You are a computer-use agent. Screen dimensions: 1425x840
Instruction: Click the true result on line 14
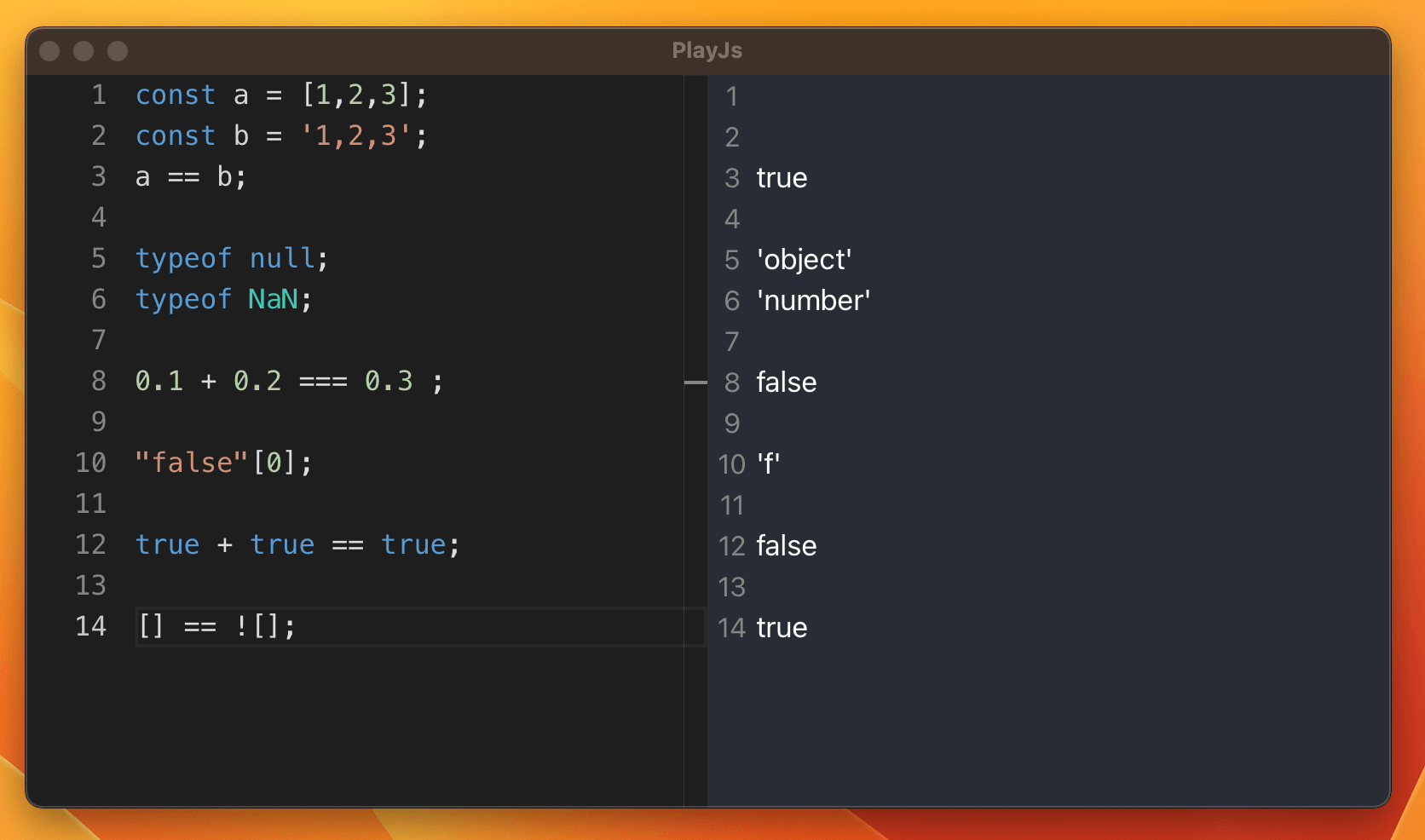click(781, 627)
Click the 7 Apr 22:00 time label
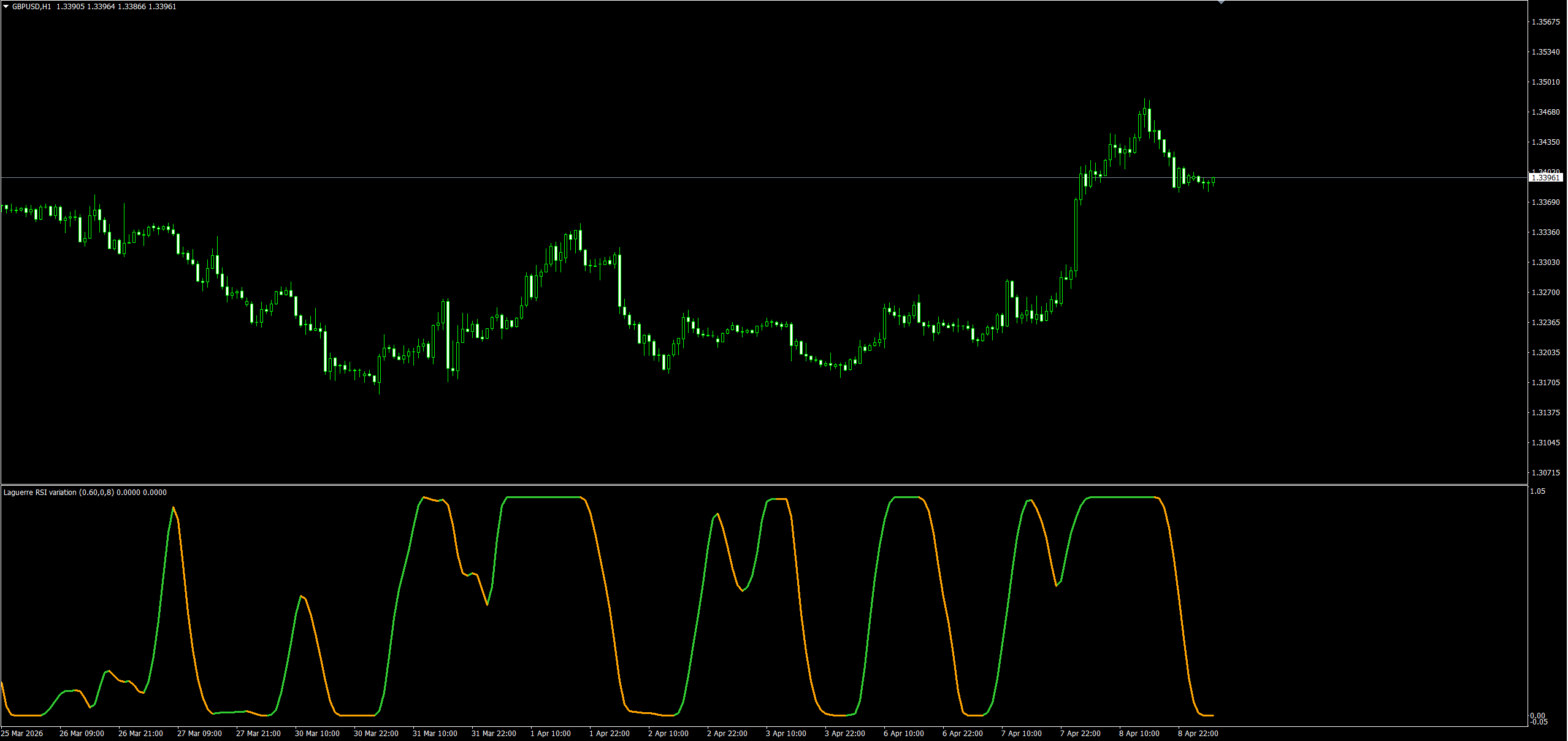 coord(1080,734)

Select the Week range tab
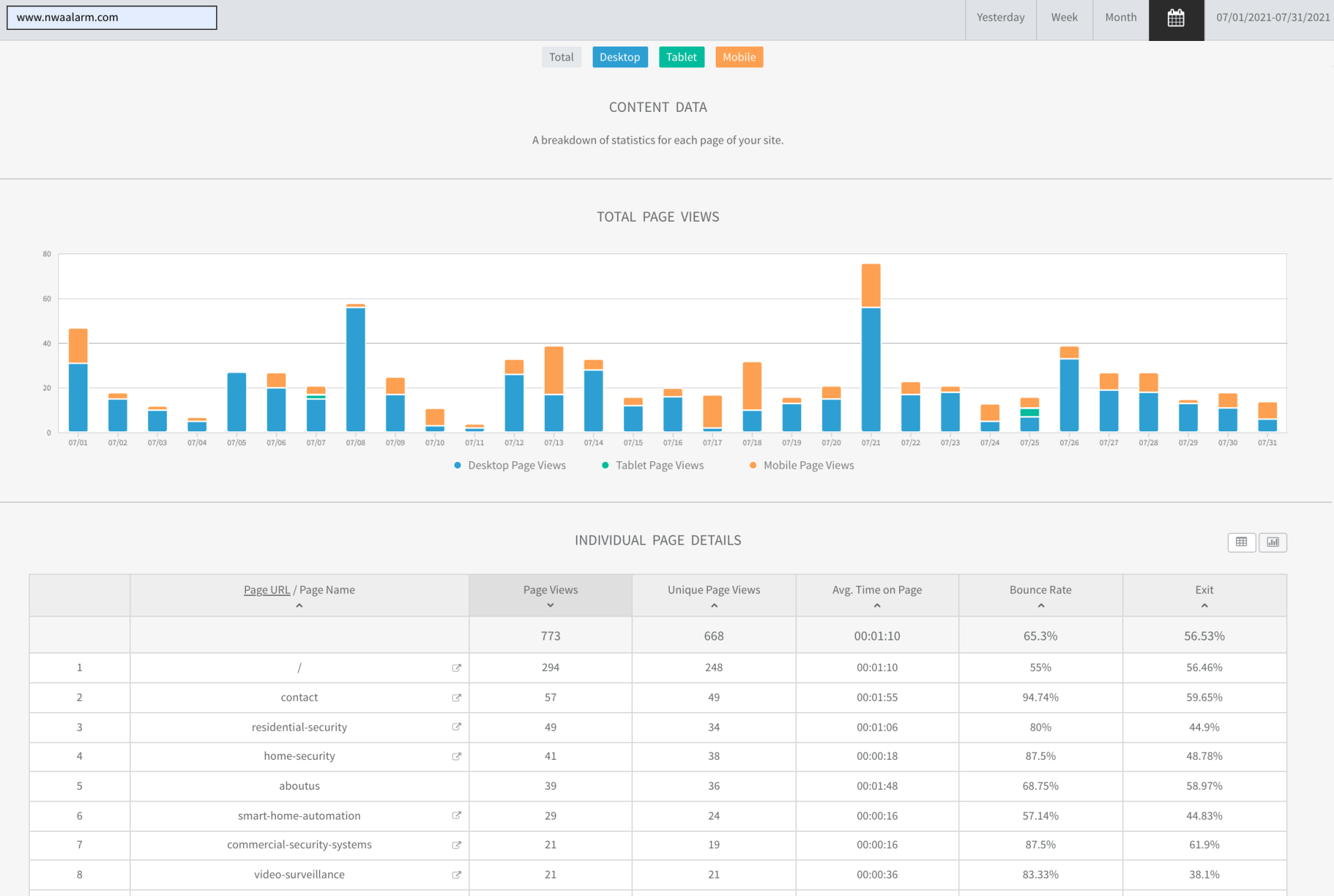pos(1064,17)
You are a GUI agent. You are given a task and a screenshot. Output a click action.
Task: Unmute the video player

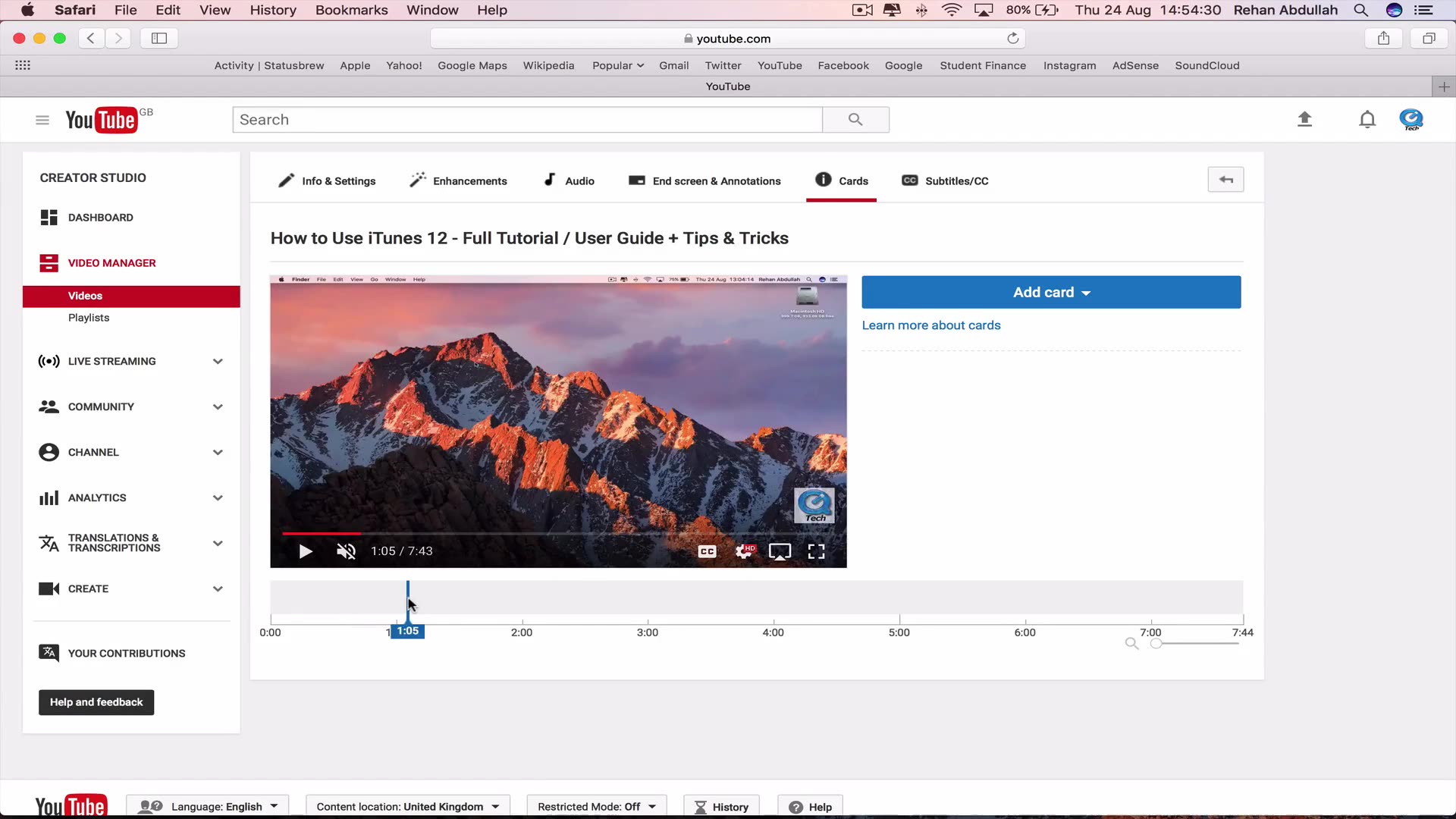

━━━━━━

Only the text of the entries above, transcribed exactly, should be given; leave out pictures.

Answer to the exercise:
You are a computer-use agent. Screen dimensions: 1425x840
Instruction: Click the true result on line 14
click(781, 627)
Click the 7 Apr 22:00 time label
 coord(1080,734)

Select the Week range tab
pos(1064,17)
You are a GUI agent. You are given a task and a screenshot. Output a click action.
Task: Unmute the video player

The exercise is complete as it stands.